## WHAT YOU NEED TO DO:
Copy exactly the lines from the line holding "Click the Remove Attachment icon" through the end of the material, and no others; pictures stay out.

## LISTED ENTRIES:
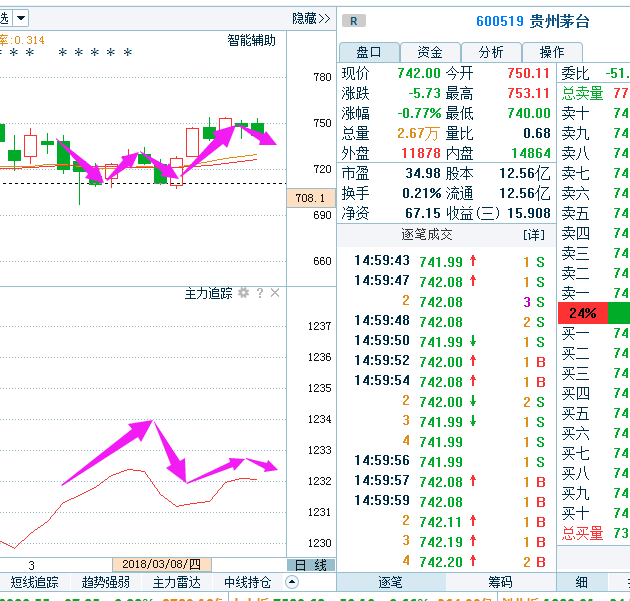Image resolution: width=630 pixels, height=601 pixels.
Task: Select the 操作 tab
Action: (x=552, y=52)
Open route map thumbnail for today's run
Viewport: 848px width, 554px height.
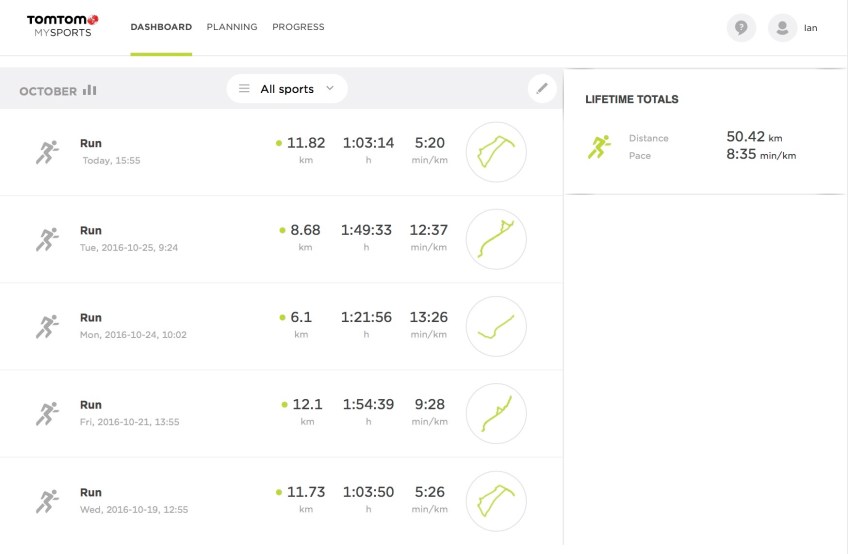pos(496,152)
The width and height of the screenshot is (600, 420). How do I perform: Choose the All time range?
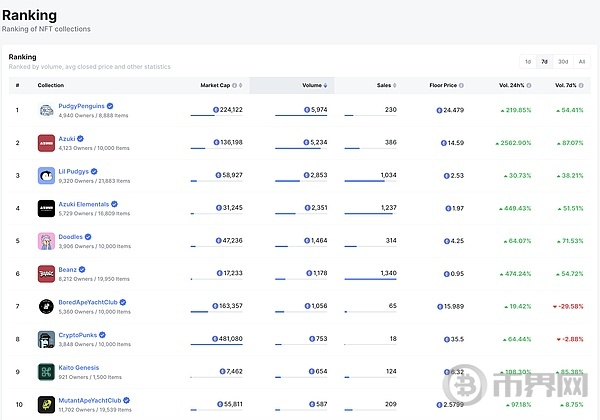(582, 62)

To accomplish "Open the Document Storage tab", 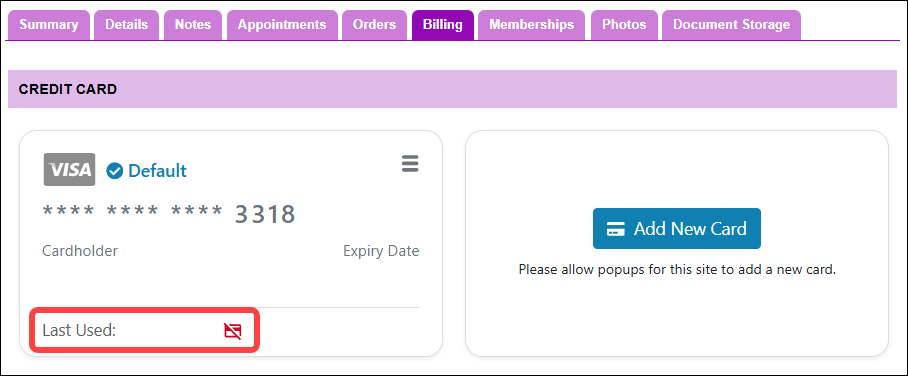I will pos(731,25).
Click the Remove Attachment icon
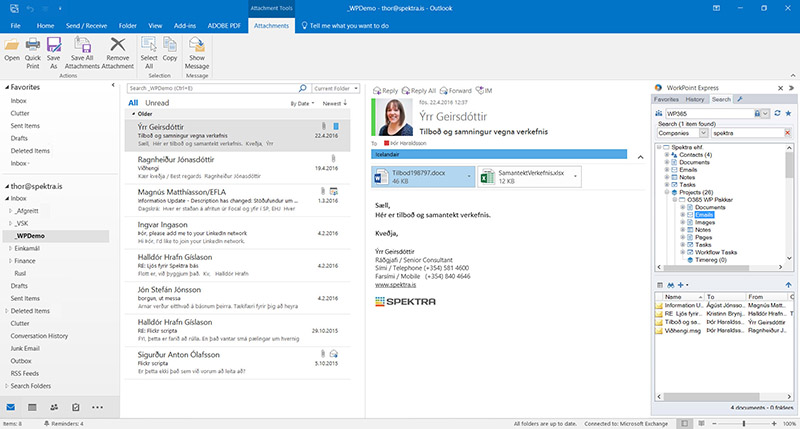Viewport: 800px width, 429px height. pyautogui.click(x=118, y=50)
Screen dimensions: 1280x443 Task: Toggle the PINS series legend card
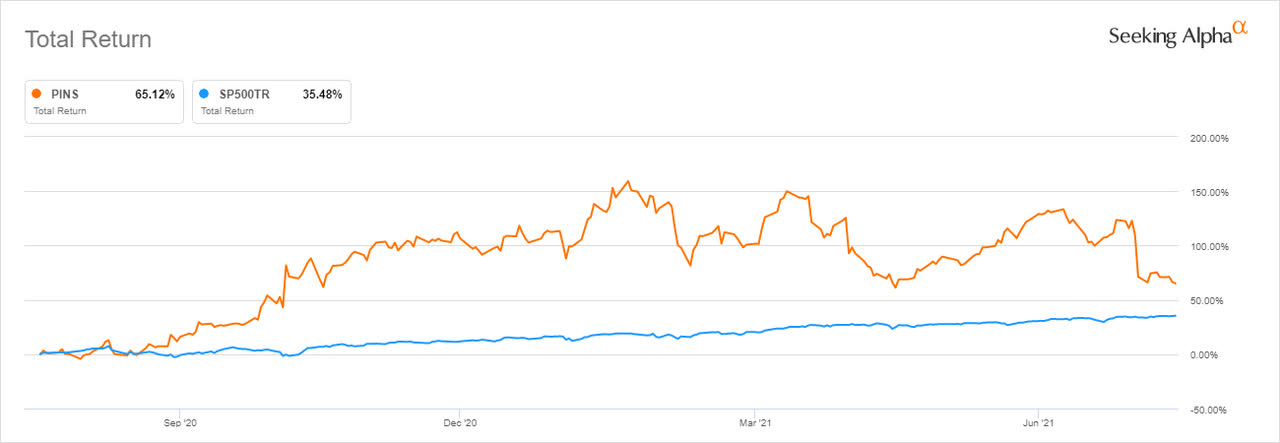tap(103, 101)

## OUTPUT OF THE TASK:
Click the Remove Attachment icon
Viewport: 800px width, 429px height. pyautogui.click(x=118, y=50)
Screen dimensions: 1280x443 Task: Toggle the PINS series legend card
tap(103, 101)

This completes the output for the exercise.